READING PASSAGE
%%

Students can perform a number of experiments and skill-of-hand exercises, which are designed to introduce them to laboratory practice and laboratory record-keeping. Initially these activities involve following a script, supplemented by in-lab briefings and on-line tutorials. The level of prescription and direction is gradually reduced as the students progress through the year, allowing them to improvise and take greater control over the experiments. This process continues in the 2nd and 3rd years, and helps prepare students for a research environment.

Mechanical Resonance

Resonance is a phenomenon that is found in many different guises – from the wobbling of the Millennium Bridge to the ability of a radio to tune in to a particular station. Understanding resonance is crucial for scientists and engineers. Luckily, a damped system being forced to resonate – such as a brass cylinder rotating in a bath of oil – can be described using a very simple mathematical model. But how closely does this model really reflect what is going on? Can we investigate it adequately using a simple piece of apparatus on the laboratory bench?


Latent Heat

The term “latent heat” was first used by Joseph Black in the 1760s. Latent heat of vaporisation is the amount of heat required to vaporise unit mass of a liquid at its boiling point, with no change of temperature.Black did this by comparing the time taken to boil a vessel of water dry, with the time taken to bring it to boiling point, assuming a constant rate of heat flow. Nowadays we have more accurate ways of doing this – heating the liquid electrically while measuring its rate of mass loss – but there are still many complicating factors to consider.


Specific Heat of a Gas

The ratio of the specific heats of a gas at constant pressure and constant volume (γ) is an important property in kinetic theory which can be linked to the molecular structure of the gas. By assuming an ideal gas which expands and contracts adiabatically, we can measure this ratio, and hence make inferences about the gas’s properties at the microscopic level. This measurement requires nothing more than a container of gas, a ball bearing, a stopwatch and a pressure gauge. How closely does the result compare with theory? Can we use it to compare classical kinetic theory with quantum mechanics?


Conservation of Momentum

What happens when two objects collide? Any physics undergraduate can tell you that linear momentum will be conserved, and kinetic energy may also be conserved if the collision is elastic. But is it really that simple? How closely do our theoretical formulae approach what happens in the real world? What other factors must be taken into account?


AM Radio

This working radio can be constructed in one lab session from a printed circuit board and 16 components. This “skill-of-hand” task gives students a chance to learn soldering techniques, and reinforces the theory they will learn in their mechanics (yes, mechanics!) and electromagnetism courses. And at the end of the session, the students get to take the radio home!

%%

RAW RECORDS

%%

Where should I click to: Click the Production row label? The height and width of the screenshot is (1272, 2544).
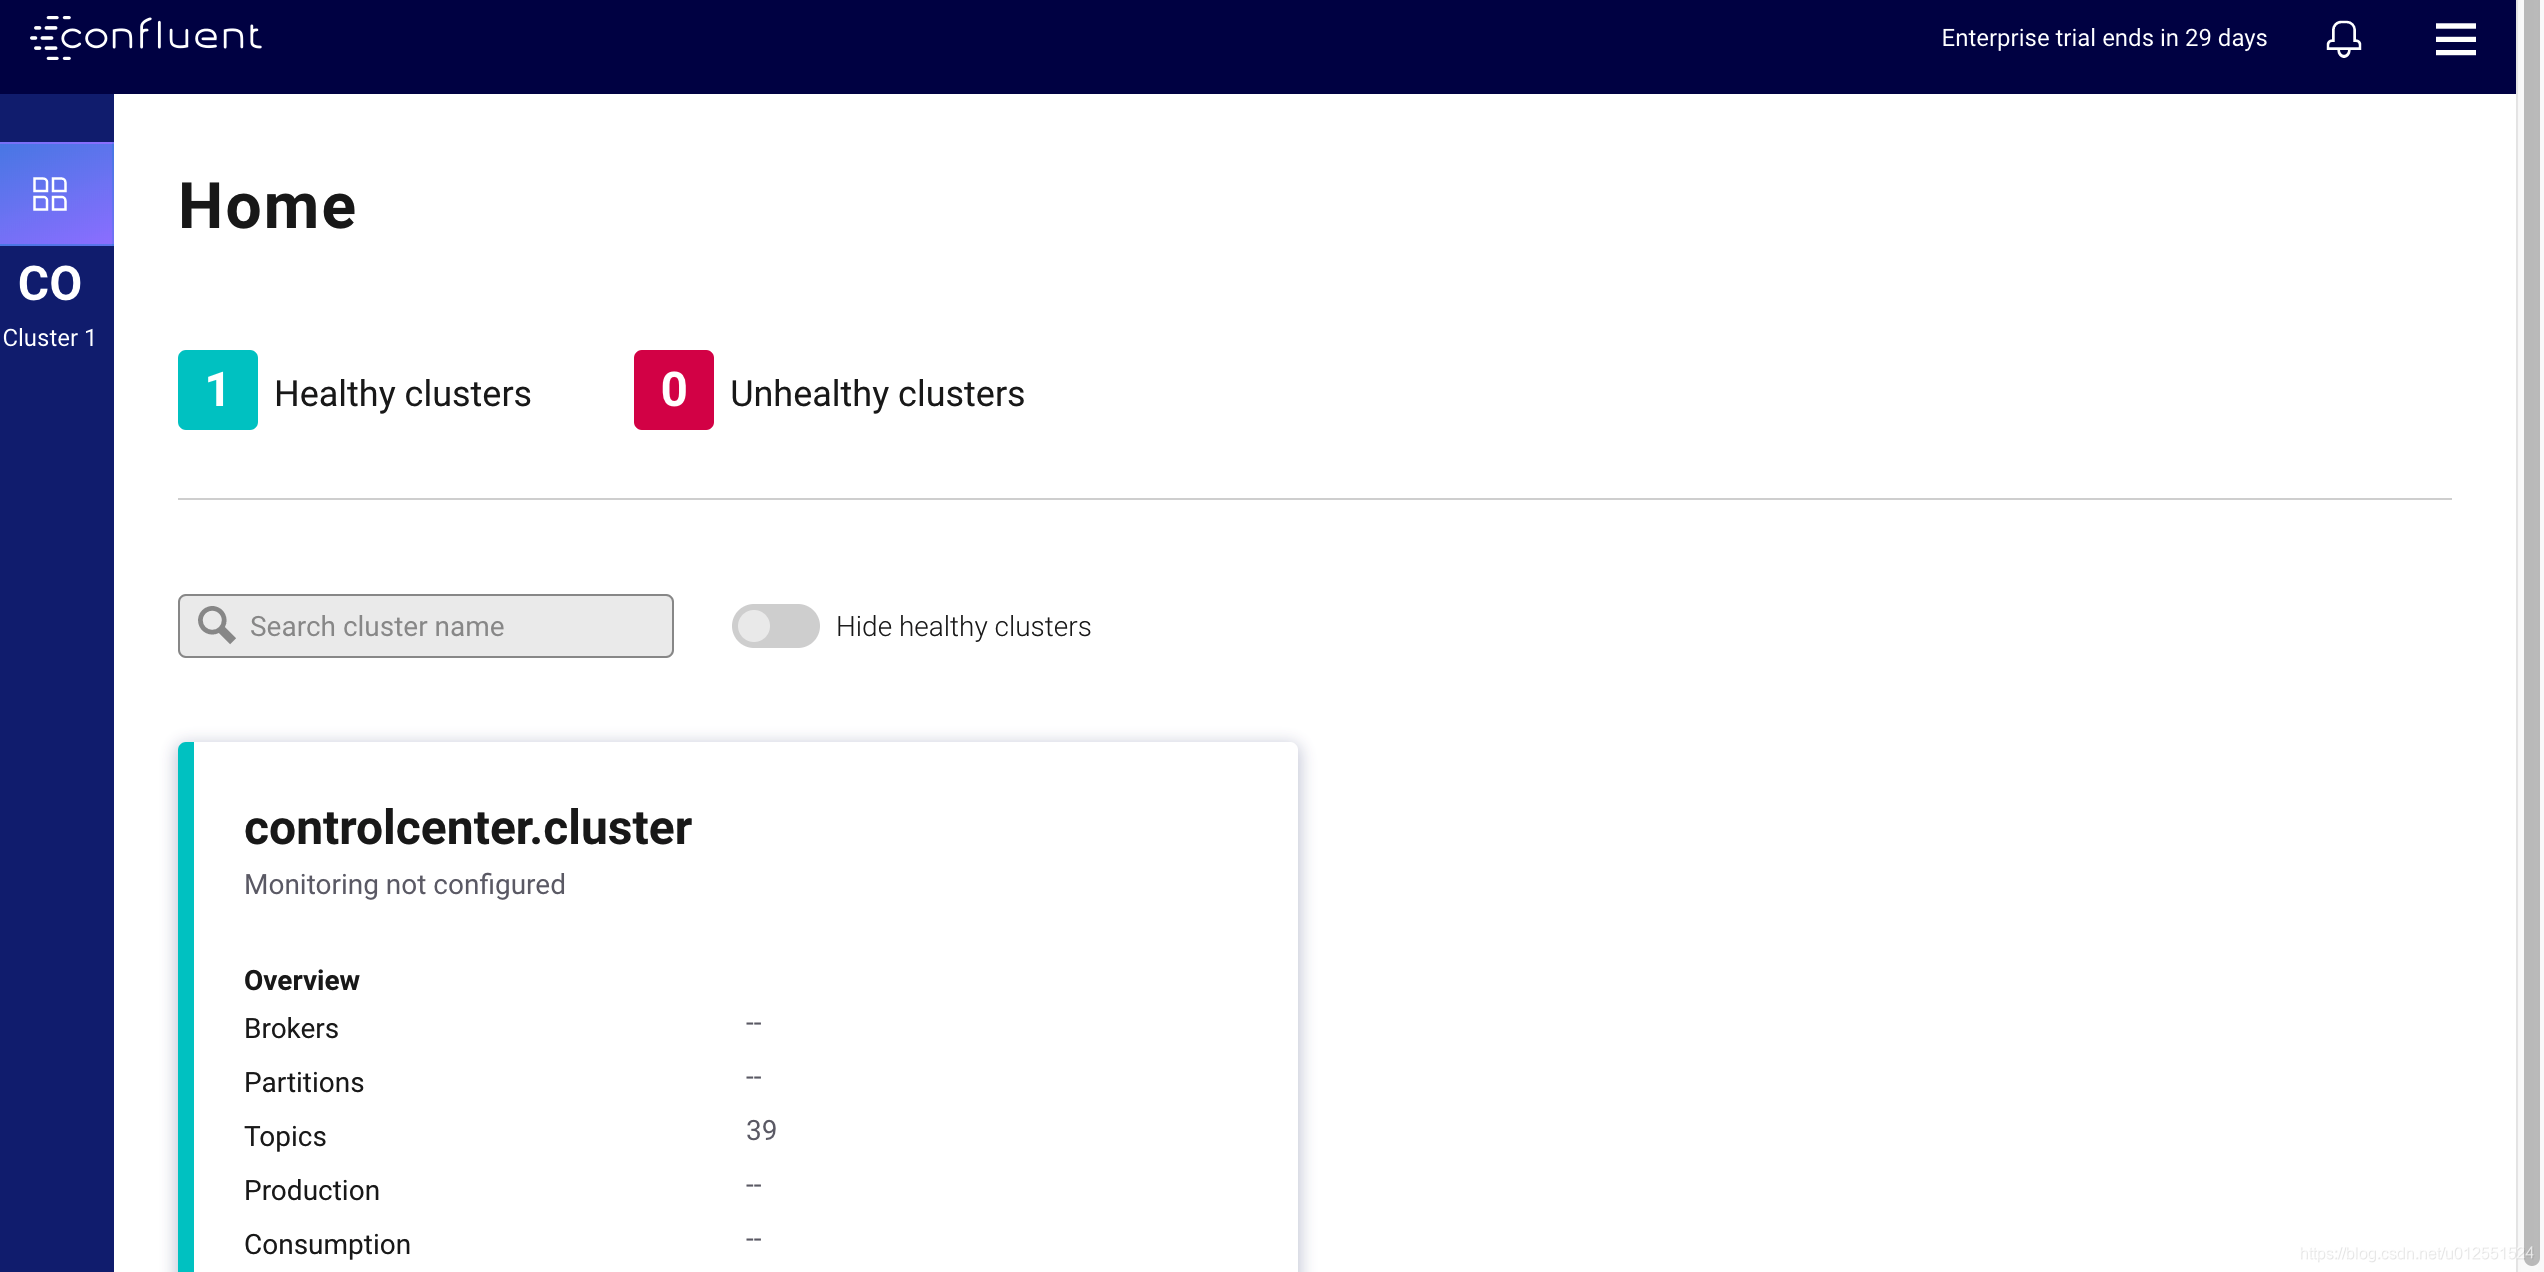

%%
%%

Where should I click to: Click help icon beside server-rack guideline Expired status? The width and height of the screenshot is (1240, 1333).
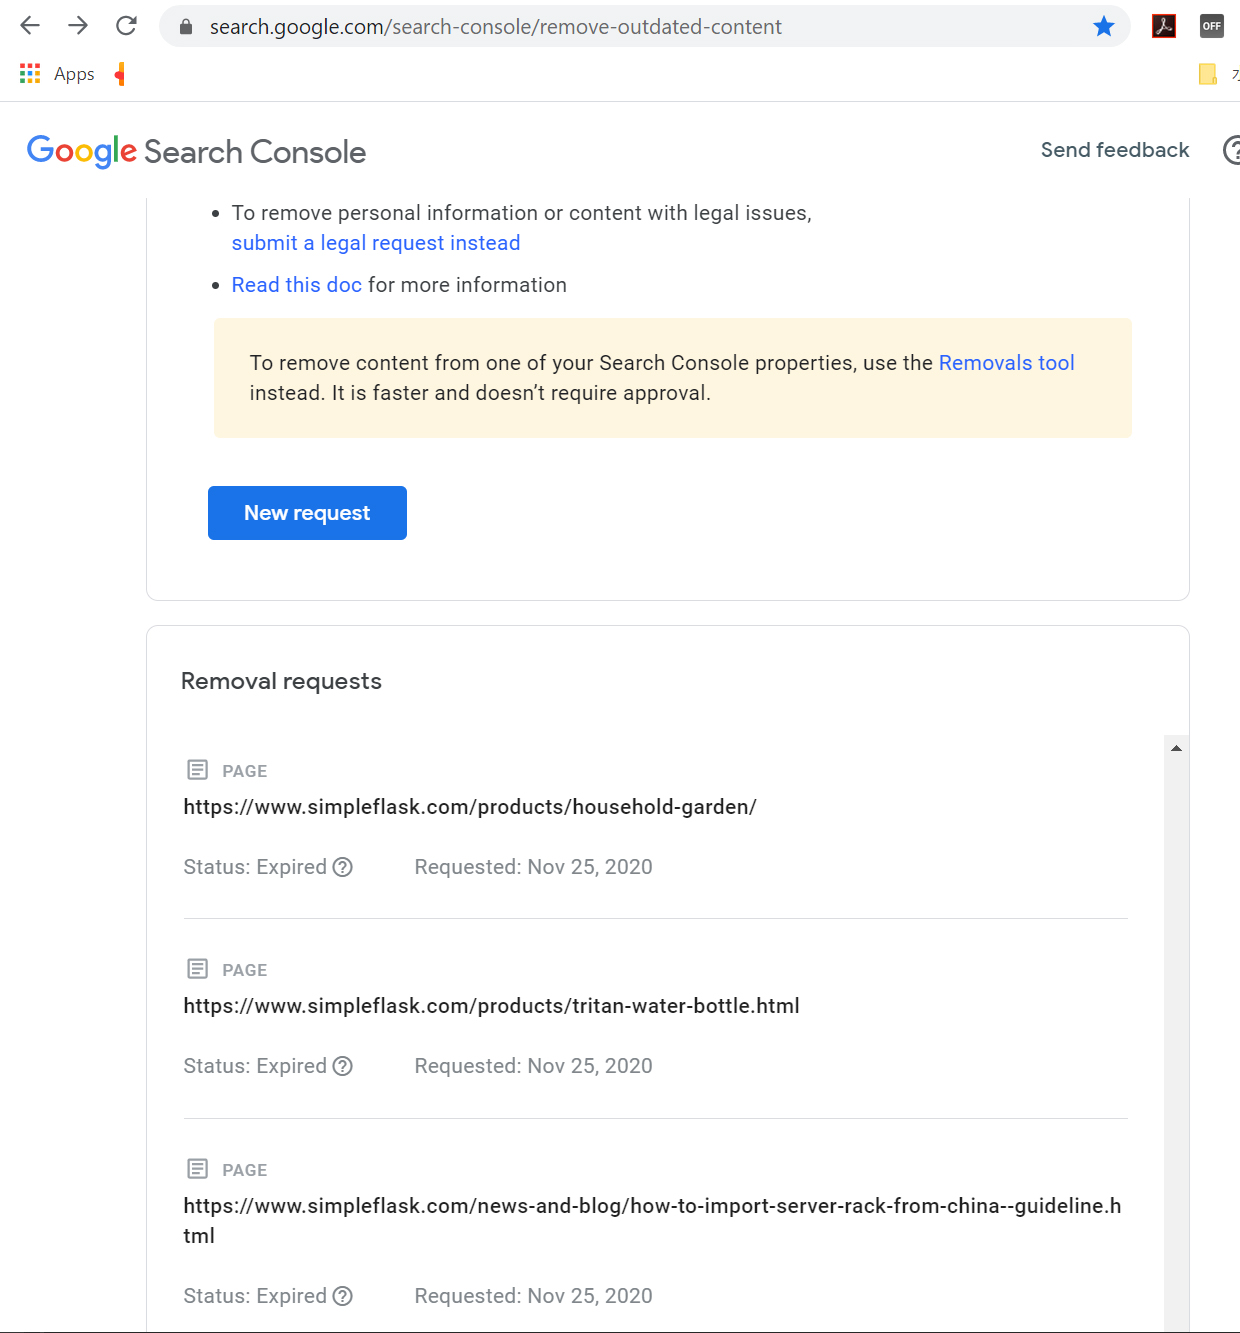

%%

PROBLEMS AND TASKS
1. Answer the following questions using the laboratory passage.
(a) Who first used the term "latent heat," and in which decade?
(b) How many components are needed to build the AM radio?
(c) Which four items does the measurement of the specific heat ratio of a gas require?
2. Reproduce the part of the laboratory passage that opens with the words containing "What happens when" and closes with "the radio home!", renaming "mechanics" as "optics" wherever it occurs.
3. List every activity that has its own heading in the laboratory passage.

FULL ANSWERS
1.
(a) Joseph Black, in the 1760s.
(b) 16 components.
(c) A container of gas, a ball bearing, a stopwatch and a pressure gauge.

2.
What happens when two objects collide? Any physics undergraduate can tell you that linear momentum will be conserved, and kinetic energy may also be conserved if the collision is elastic. But is it really that simple? How closely do our theoretical formulae approach what happens in the real world? What other factors must be taken into account?


AM Radio

This working radio can be constructed in one lab session from a printed circuit board and 16 components. This “skill-of-hand” task gives students a chance to learn soldering techniques, and reinforces the theory they will learn in their optics (yes, optics!) and electromagnetism courses. And at the end of the session, the students get to take the radio home!

3.
Mechanical Resonance
Latent Heat
Specific Heat of a Gas
Conservation of Momentum
AM Radio